Setelah beberapa saat termenung, pandangan Seonho tertuju pada Jihwan, yang tertidur lelap di samping nya . Sejak siang tadi, Jihwan memang memintanya untuk tidur bersama, dan Seonho tak mampu menolak permintaan adik itu.
Ia menghela napas lembut, lalu bangkit dari tempat tidur dan berjalan menuju kamar mandi. Membersihkan diri terasa seperti rutinitas biasa baginya . namun malam itu, pikirannya dipenuhi oleh berbagai kekhawatiran dan rasa tanggung jawab yang menghimpit.
Selesai bersih-bersih, Seonho kembali ke samping adiknya yang masih berselancar di alam mimpi. Ia menyelimuti tubuh Jihwan dengan penuh kasih sayang sebelum akhirnya berbaring di sebelahnya. Dalam hati, Seonho berjanji pada dirinya sendiri untuk selalu ada bagi keluarganya, apa pun yang terjadi.
...
Keesokan paginya, Seonho terbangun lebih dahulu daripada Jihwan, yang masih terlelap di sampingnya dengan wajah polos, memeluk pinggang sang kakak erat-erat. Seonho tersenyum tipis, melihat betapa damainya Jihwan dalam tidur, seperti tak ada beban yang perlu dia pikirkan.
“Ji… bangunlah, ini sudah pagi,” bisik Seonho sambil menggoyangkan bahu adiknya perlahan.
“Hm…,” gumam Jihwan, wajahnya masih menyembunyikan diri di bantal, jelas tak ingin diganggu.
“Ayo, bangunlah… jangan begini terus,” ujar Seonho sambil tersenyum geli, mencoba lebih keras membangunkannya.
“Lima menit lagi, Hyung… lagipula, aku kan tidak bekerja hari ini,” jawab Jihwan malas sambil menarik selimutnya lagi.
“Aku tahu, tapi kamu harus tetap bangun untuk mandi dan sarapan.

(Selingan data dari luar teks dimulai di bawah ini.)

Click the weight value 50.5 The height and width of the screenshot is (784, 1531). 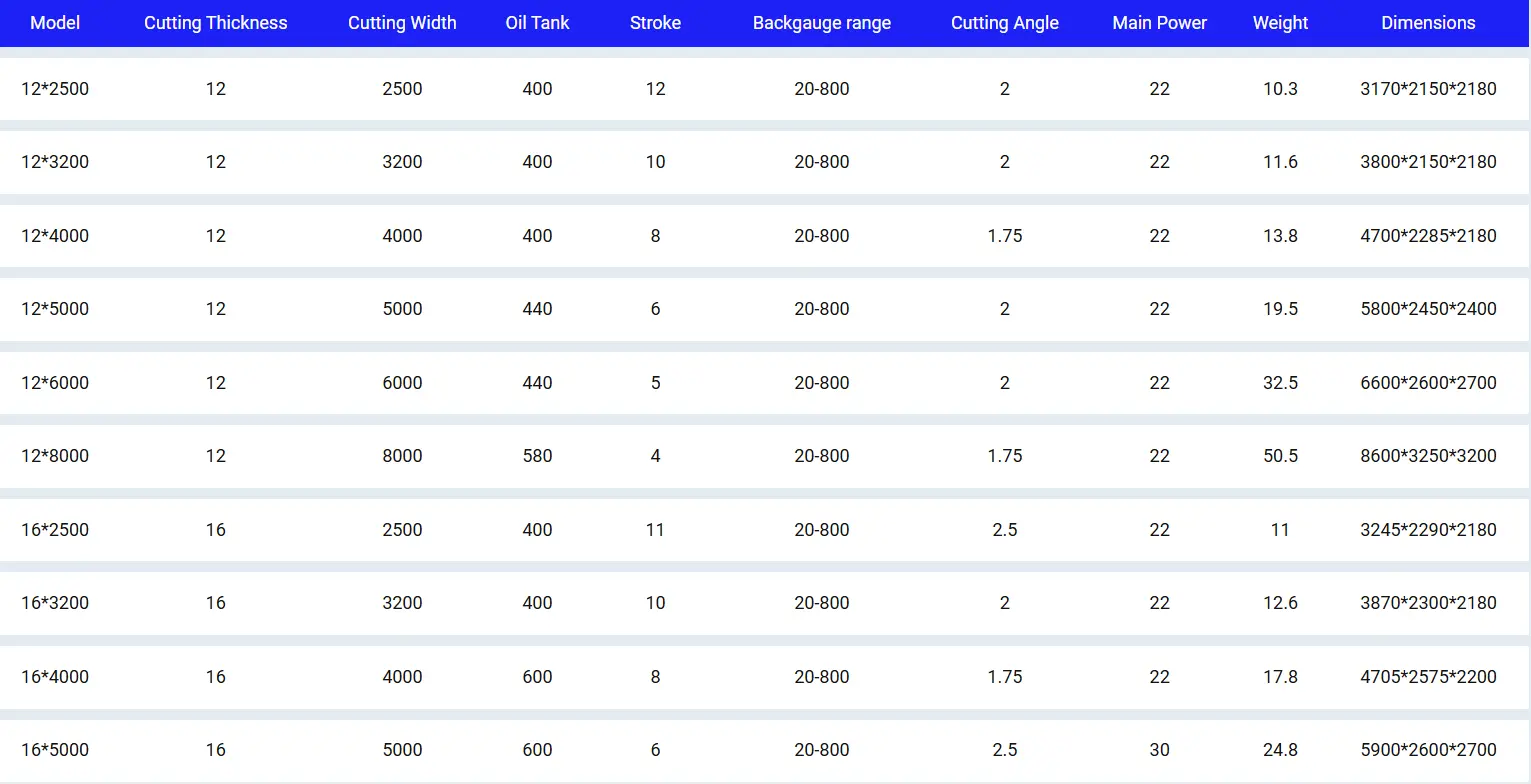1280,456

Setelahnya, terserah kamu mau lanjut tidur atau tidak.” ucap seonho namun Jihwan hanya mengerang pelan, mencoba mengulur waktu.
“Tiga menit lagi, Hyung...,” tawarnya setengah tertidur, Seonho menggeleng sambil beranjak turun dari tempat tidur.

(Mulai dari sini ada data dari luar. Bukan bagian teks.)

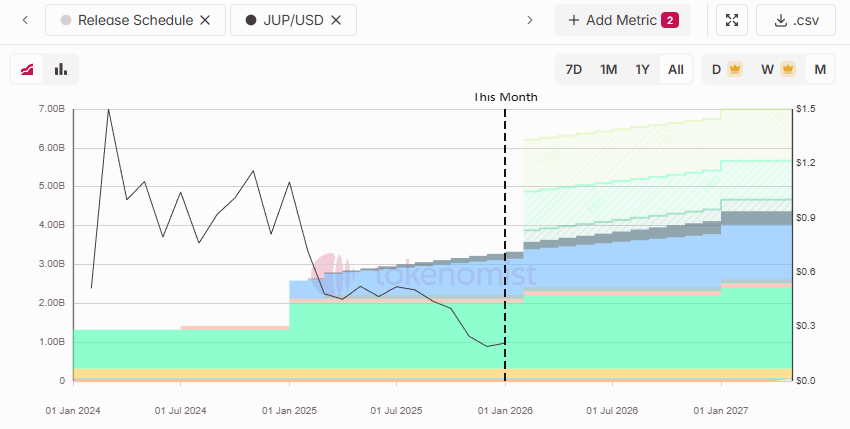Image resolution: width=850 pixels, height=429 pixels.
Task: Select the 7D time range
Action: 574,69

“Baiklah… kalau begitu, jangan tidur dengan aku lagi lain kali,” ujarnya setengah bercanda, sambil berjalan menuju kamar mandi.
“Aih… baiklah, baiklah!” seru Jihwan yang akhirnya terpaksa bangun juga, takut dengan ancaman kecil dari kakaknya.
Dengan enggan, Jihwan turun dari ranjang dan menuju kamarnya sendiri yang hanya bersebelahan dengan kamar Seonho. Namun, saat membuka pintu, dia mendapati Yoora sudah berdiri di sana dengan wajah cemas, seperti menunggunya sejak tadi.
“Oppa… ayo turun untuk sarapan .. ” panggil Yoora dengan nada ragu.
Namun, Jihwan hanya meliriknya sekilas tanpa menanggapi. Ia memilih melengos pergi, melewati Yoora seolah kehadirannya tak berarti apa-apa. Wajah Jihwan tampak dingin, dan Yoora hanya bisa menunduk, menerima perlakuan kakaknya dengan perasaan sedih.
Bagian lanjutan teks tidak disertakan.